I manage a large data lake of Iceberg tables stored on premise in S3 storage from MinIO. I need a Spark cluster to run ETL jobs. I decided to try Databricks as there were no other good options. However, I'm unable to properly access my tables or even raw files. Databricks is assuming and trying to connect as if it's AWS. Hence, the AWS style path access. I explicitly configured it to use S3A style access, but still it's not able to understand and fetch the file correctly. I have pasted some code snippets and error below.
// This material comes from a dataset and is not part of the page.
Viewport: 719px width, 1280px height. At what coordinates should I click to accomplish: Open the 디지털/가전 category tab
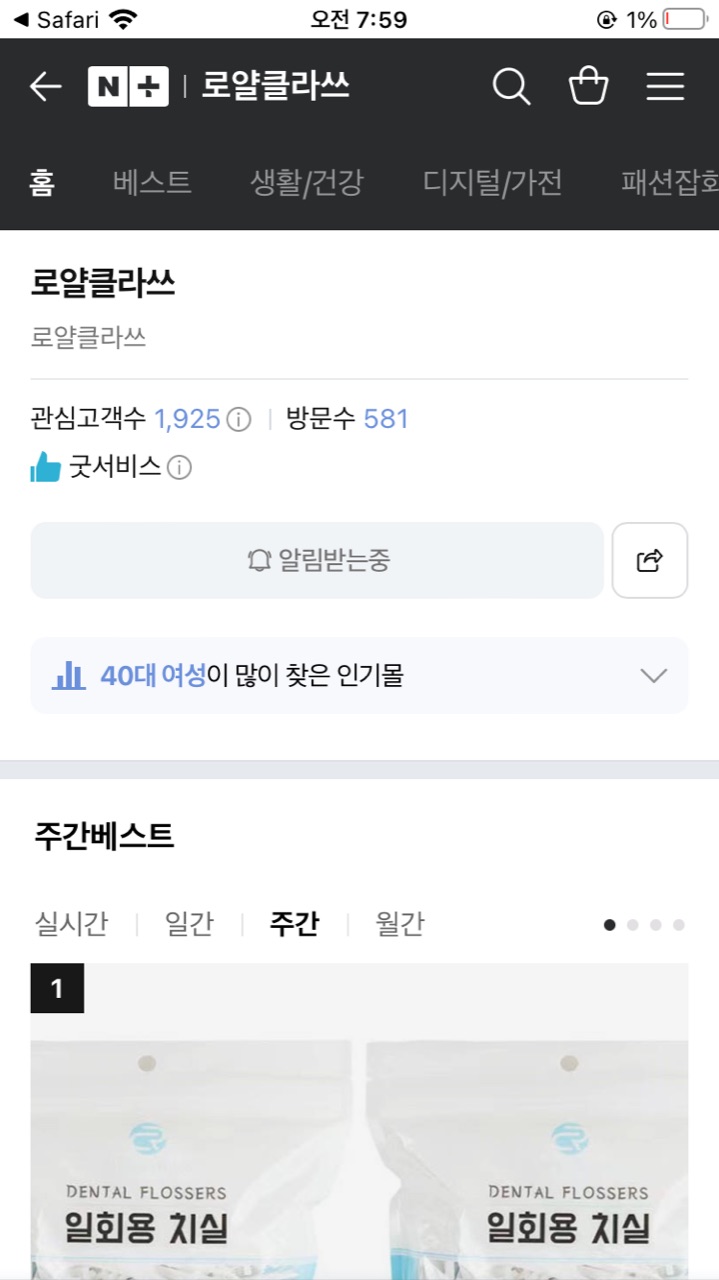click(492, 183)
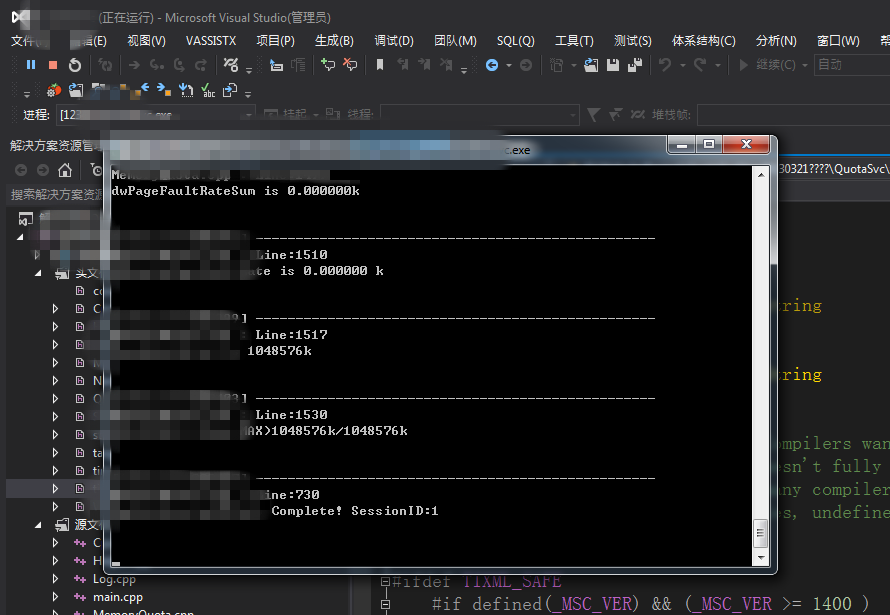Screen dimensions: 890x615
Task: Open the 生成(B) build menu
Action: coord(334,41)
Any input on what I'm missing, or if anyone has previously connected to Databricks to non-AWS S3 storage, or is it not at all possible?
BUCKET = "s3a://test/file1"
conf.setAll([
("spark.hadoop.fs.s3a.endpoint", AWS_ENDPOINT),
("spark.hadoop.fs.s3a.path.style.access", "true"),
("spark.hadoop.fs.s3a.access.key", AWS_ACCESS_KEY),
("spark.hadoop.fs.s3a.secret.key", AWS_SECRET_KEY),
("spark.hadoop.fs.s3a.impl", "org.apache.hadoop.fs.s3a.S3AFileSystem"),
("spark.hadoop.fs.s3a.impl.disable.cache", "false"),
("spark.hadoop.fs.s3a.connection.ssl.enabled", "true"),
("spark.hadoop.hadoop.rpc.protection", "privacy")
])
Py4JJavaError: An error occurred while calling o458.parquet.
: java.nio.file.AccessDeniedException: s3a://test/file1/fp.parquet: getFileStatus on s3a://test/file1/fp.parquet: com.amazonaws.services.s3.model.AmazonS3Exception: Forbidden; request: HEAD https://test.s3.us-west-2.amazonaws.com file1/fp.parquet {} Hadoop 3.3.6, aws-sdk-java/1.12.638 Linux/5.15.0-1078-azure OpenJDK_64-Bit_Server_VM/17.0.11+9-LTS java/17.0.11 scala/2.12.15 kotlin/1.9.10 vendor/Azul_Systems,_Inc. cfg/retry-mode/legacy com.amazonaws.services.s3.model.GetObjectMetadataRequest; credentials-provider: com.amazonaws.auth.AnonymousAWSCredentials credential-header: no-credential-header signature-present: false (Service: Amazon S3; Status Code: 403; Error Code: 403 Forbidden;;
Caused by: com.amazonaws.services.s3.model.AmazonS3Exception: Forbidden; request: HEAD
File , line 3
----> 3 df = spark.read.parquet(s3_path)